Oh, absolutely!! In fact, Kudos for that.

I believe you used the concept of mathematical induction, in which all terms but one are divisible by the denominator. I remember Karishma's describing it once. I don't remember that exactly.

Thanks for my first kudos buddy. 'Mathematical Induction' Wats dat? Never Heard of that??

Thanks for my first kudos buddy. 'Mathematical Induction' Wats dat? Never Heard of that??

Responding to a PM:

Actually it was a discussion on 'Binomial Theorem' (Induction is an altogether different concept which is out of GMAT scope) Binomial theorem comes in handy in many remainder questions.

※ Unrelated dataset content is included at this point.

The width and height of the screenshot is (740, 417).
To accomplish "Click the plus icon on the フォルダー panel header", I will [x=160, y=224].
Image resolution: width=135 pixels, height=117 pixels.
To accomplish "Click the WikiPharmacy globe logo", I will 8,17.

With a power of 3, it is easy to expand the expression and see that only 1 will be the remainder (as GMATPASSION did). For higher powers, binomial theorem can be used. I have put up a post on the Veritas blog discussing it and its applications. Here is the link. Get back in case there are any doubts.

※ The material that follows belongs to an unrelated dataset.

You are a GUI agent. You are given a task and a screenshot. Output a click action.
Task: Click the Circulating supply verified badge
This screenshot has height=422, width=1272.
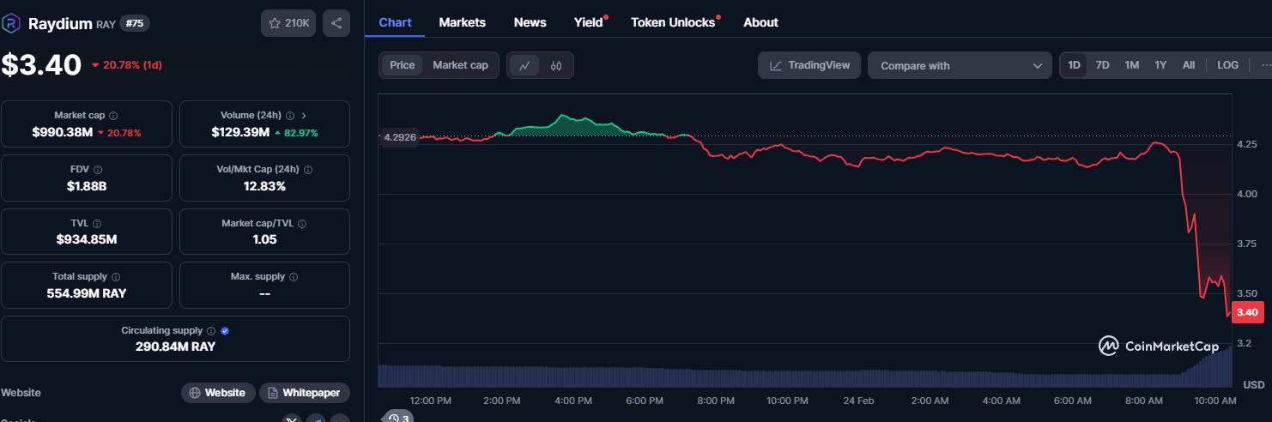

Thanks for my first kudos buddy. 'Mathematical Induction' Wats dat? Never Heard of that??

Responding to a PM:

Actually it was a discussion on 'Binomial Theorem' (Induction is an altogether different concept which is out of GMAT scope) Binomial theorem comes in handy in many remainder questions.

With a power of 3, it is easy to expand the expression and see that only 1 will be the remainder (as GMATPASSION did). For higher powers, binomial theorem can be used. I have put up a post on the Veritas blog discussing it and its applications. Here is the link. Get back in case there are any doubts.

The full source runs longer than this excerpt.